* THE PROBLEM: Reproduce the records below word for word, beginning at the line that has "You are a computer-use" and stopping after the end of the records. Leave the pictures out of your answer.

+===+

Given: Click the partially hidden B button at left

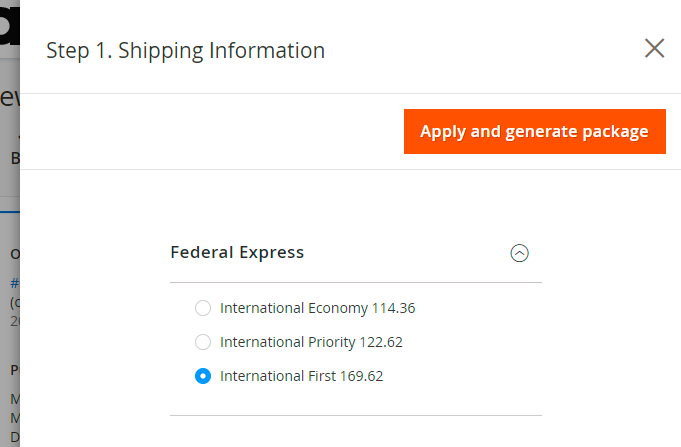Looking at the screenshot, I should (x=14, y=158).
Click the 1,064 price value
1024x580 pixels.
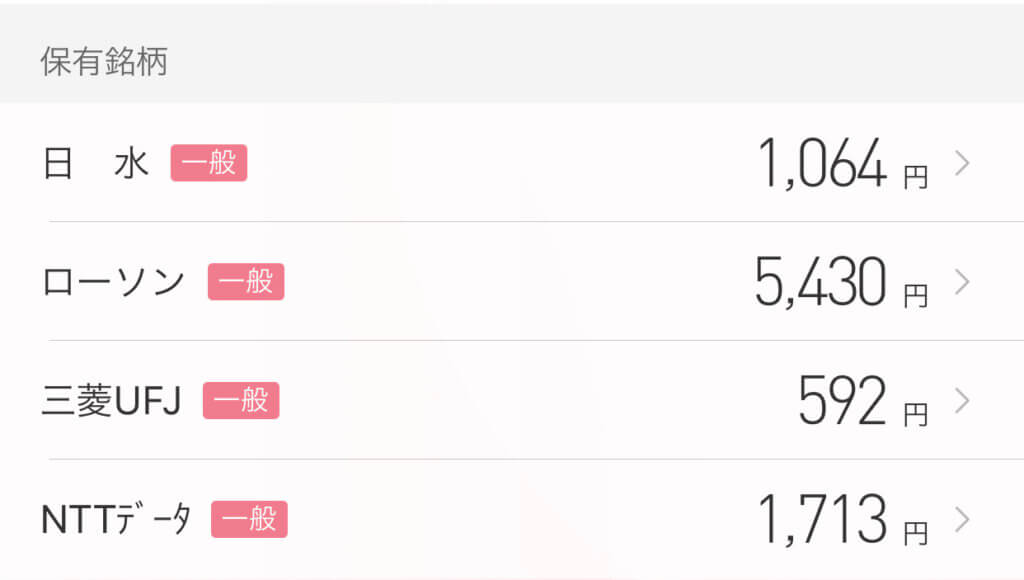(822, 163)
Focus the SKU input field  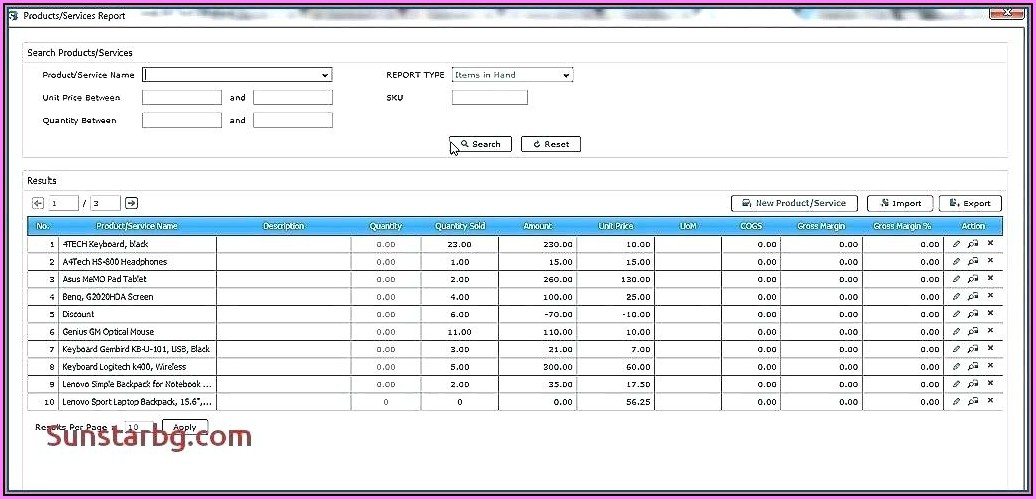[x=489, y=98]
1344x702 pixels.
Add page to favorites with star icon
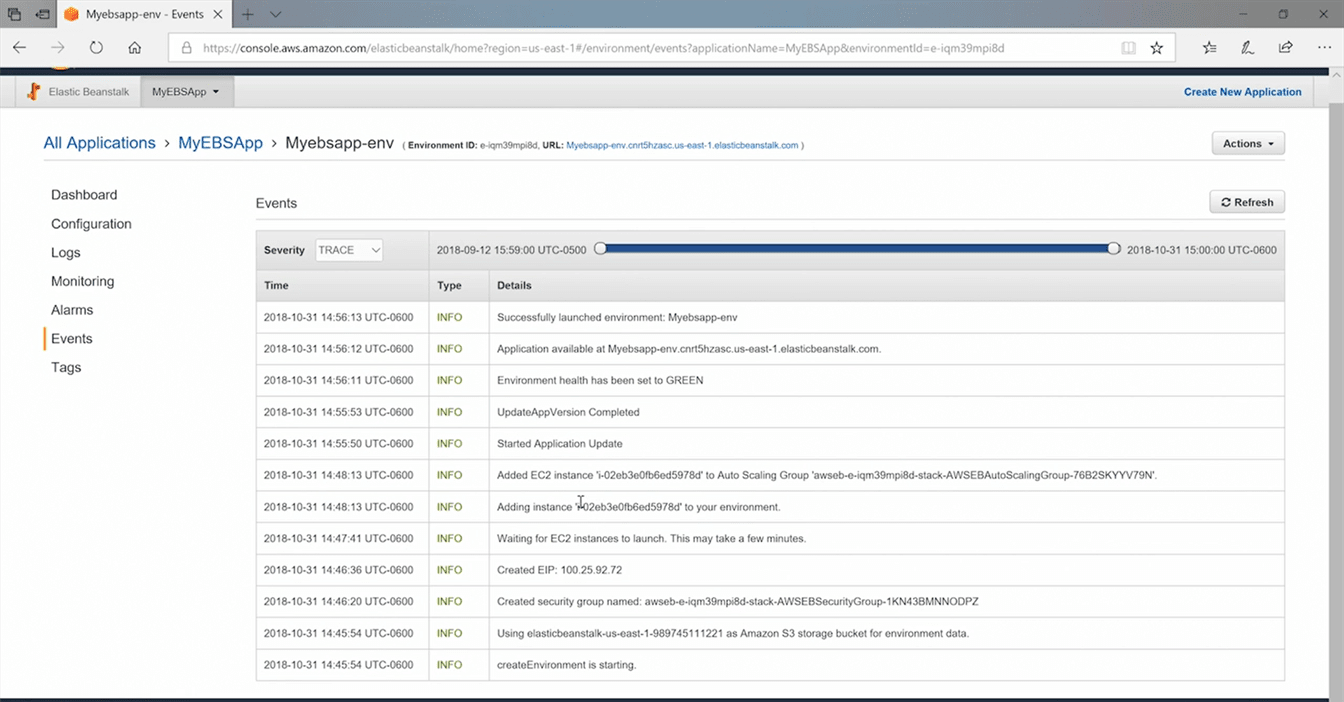1156,47
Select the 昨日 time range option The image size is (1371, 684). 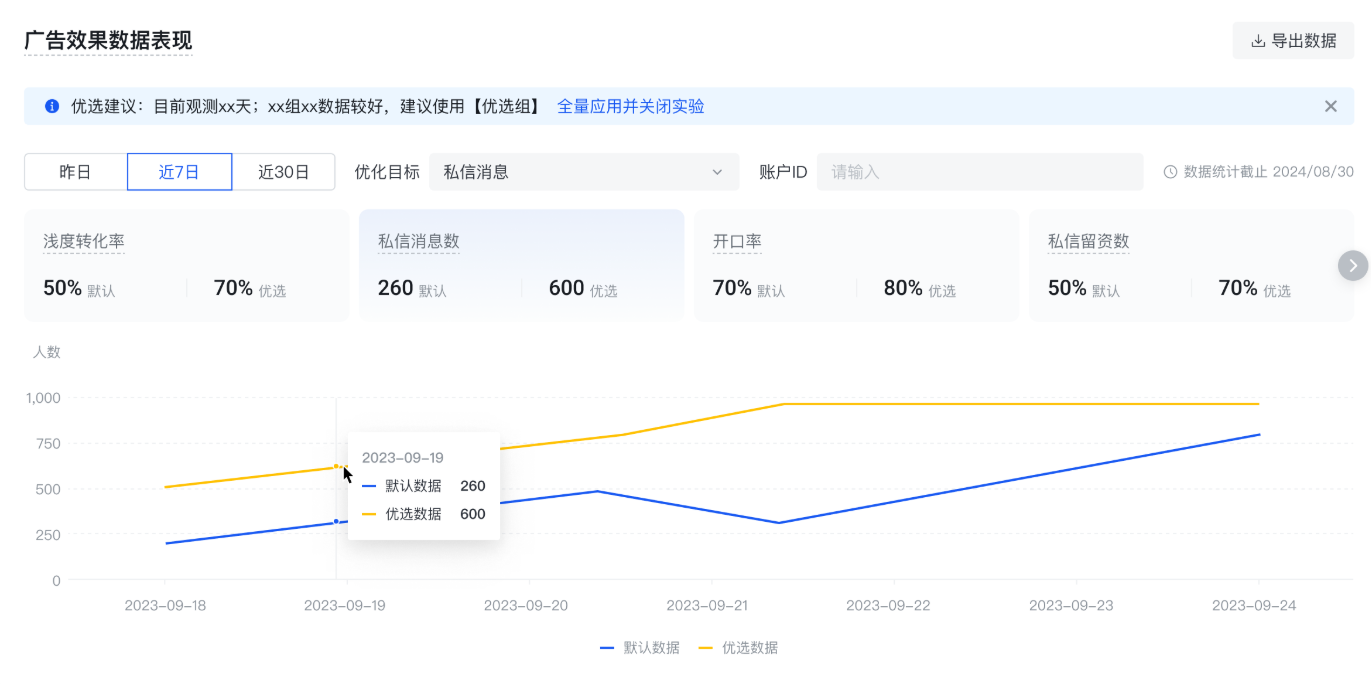[x=74, y=171]
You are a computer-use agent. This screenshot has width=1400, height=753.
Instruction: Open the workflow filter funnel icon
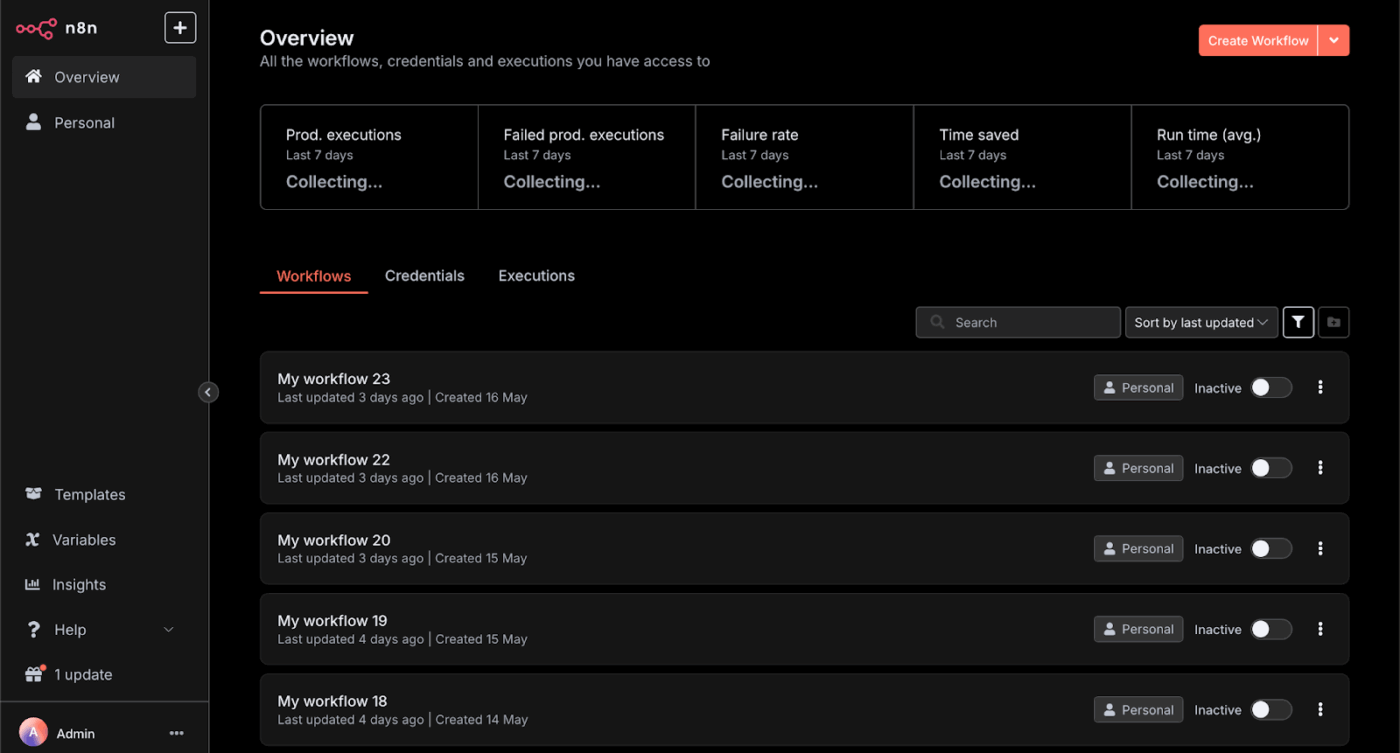point(1298,322)
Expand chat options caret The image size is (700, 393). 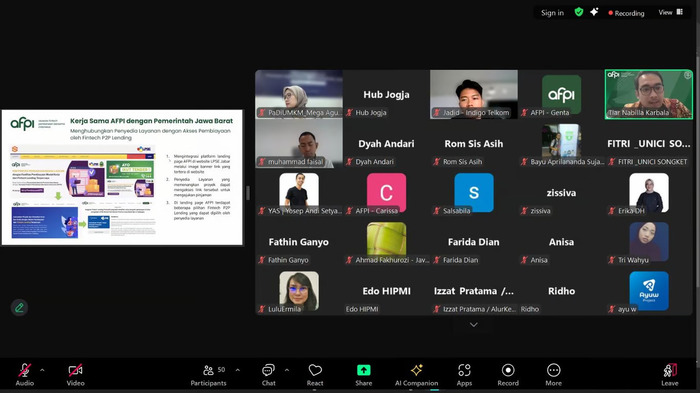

+===+

* OUTPUT BELOW:
You are a computer-use agent. This screenshot has width=1400, height=753.
Instruction: Open the workflow filter funnel icon
point(1298,322)
Expand chat options caret The image size is (700, 393). 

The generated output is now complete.